Las Vegas Sands Says Customer Data Stolen in Cyber-AttackChristopher Palmeri
Las Vegas Sands Corp., the world’s largest casino company, said customer data at its Pennsylvania property was stolen in a cyber-attack on its computer systems this month.
The information included guests’ Social Security and drivers license numbers, and may also involve bank and credit-card data, the company said yesterday on a website.
“We have now determined that some legally protected guest data at Sands Bethlehem has been compromised,” the Las Vegas-based company said in a statement.
The latest details of the stolen data, made public in a company regulatory filing today, indicate the attack went beyond the defacing of company websites and knockout of its corporate e-mail systems. Recent attacks on Target Corp. and Neiman Marcus Group Ltd. have also underscored the vulnerability of private customer data to computer thieves.

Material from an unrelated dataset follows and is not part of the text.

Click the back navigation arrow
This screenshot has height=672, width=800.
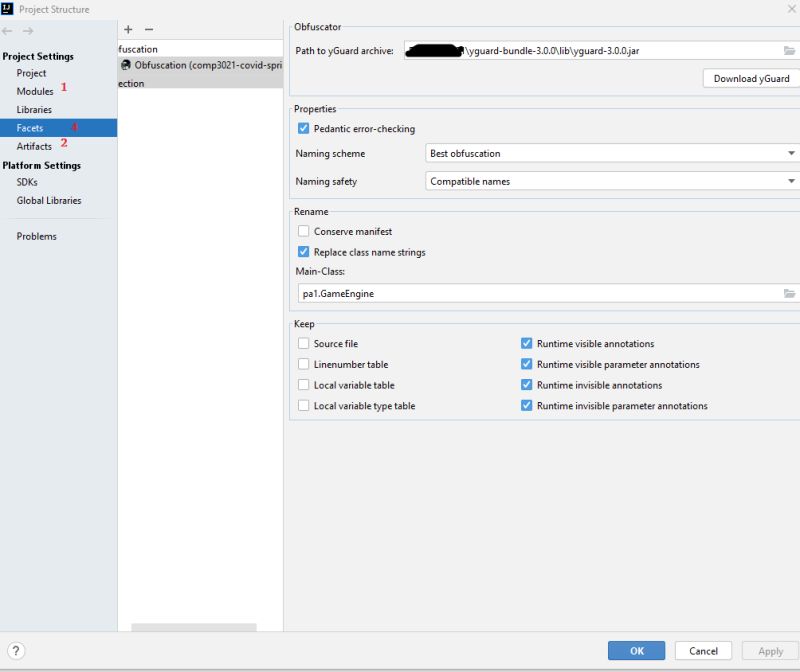tap(8, 29)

As of yesterday, the affected guests numbered in the tens of thousands, or less than 1 percent of total visitors to the casino since its 2009 opening, according to Ron Reese, a company spokesman. A direct-mail-type database was stolen and other company data destroyed, Sands said. It is unable to determine the financial losses related to incident.
Sands said it’s notifying customers and providing credit-card monitoring and identity-theft protection.
Sands, controlled by billionaire Sheldon Adelson, disclosed on Feb. 11 that it was the victim a cyber-attack in which images of burning casinos were projected onto a company website along with a photo of Adelson and Israeli Prime Minister Benjamin Netanyahu.
On Feb. 18, the company said it restored its websites and revealed the hackers had breached internal hard drives. An 11-minute video on YouTube.com appeared to show dozens of administrator passwords, employee names and diagrams of the Sands’ computer network.
The U.S. Secret Service and FBI are investigating.
Sands gained 0.1 percent to $85.25 yesterday in New York. The shares have advanced 8.1 percent this year.